This article was published on April 26th, 2017
Ah, the gay dating cycle, AKA the gayting cycle. In the fall, guys get together for romantic relationships throughout the winter. We hunker down and cuddle, keeping each other warm through the coldest months. But with spring in the air, couples start to break up in anticipation of summer flings, Pride events, circuit parties, and more. Why does it happen? Will you be a victim of a spring break-up or will you and your partner make it through the summer together?
Face the facts: men were designed to breed. Snicker all you want, but men were biologically designed to have sex and continue the human race through intercourse. Our sperm is virtually potent until the day we die, enabling us to impregnate and sustain our species. Keeping these things in mind, remember that gay men are still men: no matter how queer we appear. While gay men cannot get pregnant, gay men often have an instinctual desire to spread their seed and have sex often. Call it animalistic or not, sex is often a deal breaker if it isn’t consistent and satisfying.

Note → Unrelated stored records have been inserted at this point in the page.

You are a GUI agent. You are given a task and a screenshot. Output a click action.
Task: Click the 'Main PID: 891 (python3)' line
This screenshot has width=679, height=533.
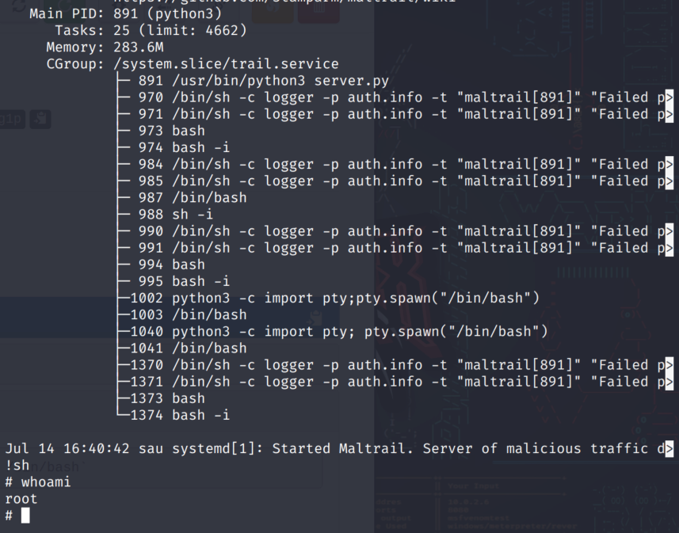coord(126,13)
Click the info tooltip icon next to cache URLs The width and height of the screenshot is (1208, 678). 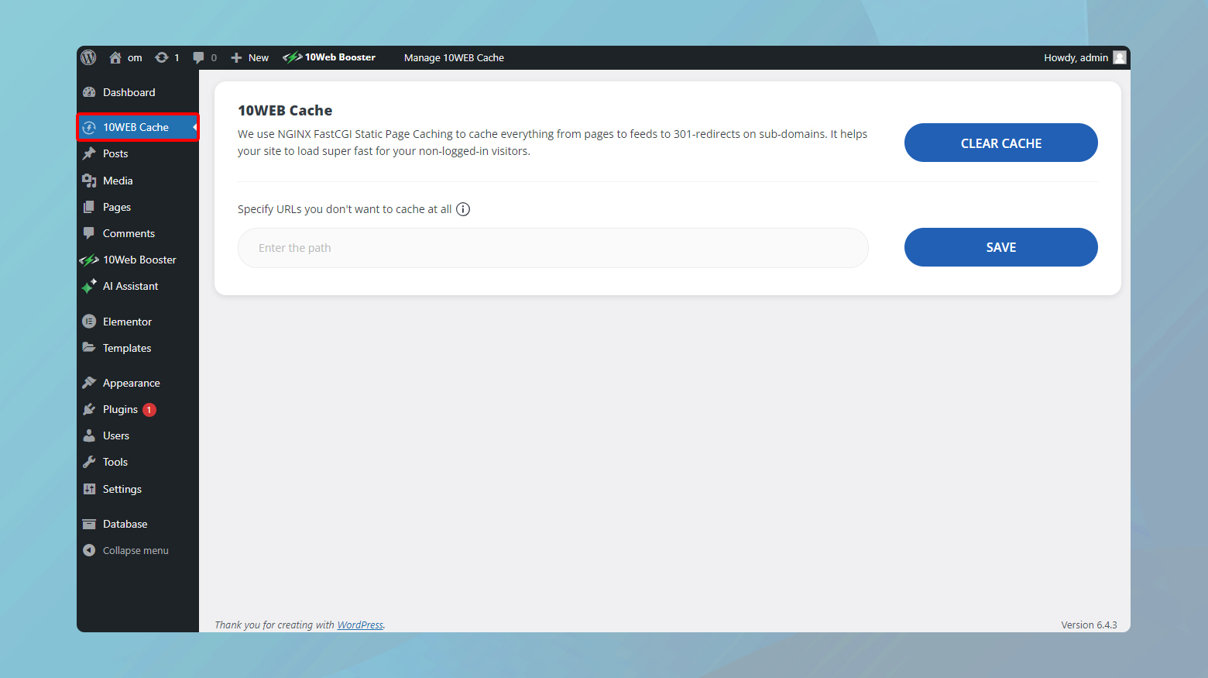[462, 208]
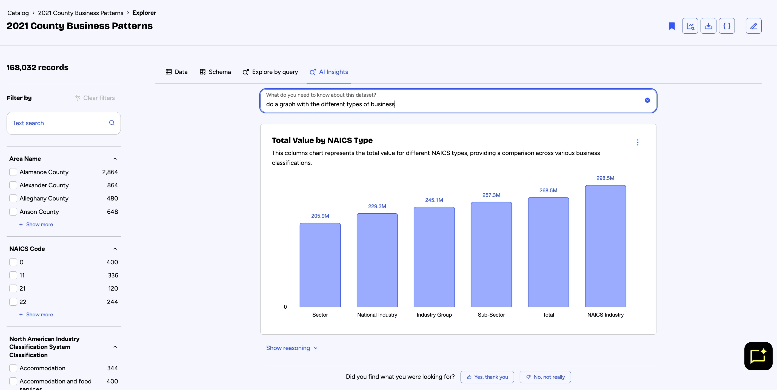Image resolution: width=777 pixels, height=390 pixels.
Task: Click the edit pencil icon
Action: tap(753, 26)
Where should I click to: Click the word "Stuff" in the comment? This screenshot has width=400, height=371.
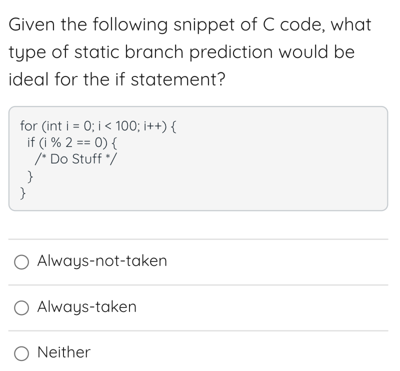pos(87,159)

There is also something inherent about finding a mate in the fall. It is literally harvesting season and there is often a desire to pair up to brace through some of the cold winter months–like Christmas and the holidays. We have a second half to share the new year with, Thanksgiving, perhaps some Halloween parties, and might even last until February for Valentine’s. Mating during the fall is as animal as it gets: we’re naturally preparing for a harsh winter.
So, what is it about Spring that turns all of this topsy turvy? There is some odd reality in the gay community where guys start to dissolve these relationships and begin wandering out into single land. Surely it has to have a scientific reason behind it: gays certainly don’t go from settling down with someone for the latter part of the year only to have all the couples fall about come summer time. Is it 9-month curse, like pregnancy, but without the end responsibility of offspring and parenting at the end? Or are we so shallow that we just want to play the summer solo?
Pool parties, beach days, pride washboard abs, and circuit events can’t be the only reasons gays go astray. What is it about the 7-9 month curse that results in singledom? Spring is planting season, so is it some subconscious factor in our brains making us want to branch out and plant some more?
There are a lot of answers to these questions. Unfortunately, not all of them apply to everyone and each relationship. Different advice could be given to varying circumstances. As your fall relationship enters in the final months of spring, interpersonal reflection needs to happen.
Your relationship will make it through the gayting cycle, if you both want it to. Dating another man will never be easy. Constantly flip flopping the roll of alpha personality in the relationship means a lot of compromise, patience, and understanding needs to take place in order for a gay paring to last. If your relationship wasn’t mean to be, then it wasn’t meant to be. But don’t give up on someone for vanity. Events will always be there, whether you’re single or not. The love of your life may not. You might be ok with it now, but you might regret a breakup in the end. Summer loving is even better if is something lasting…even if carried over from the winter.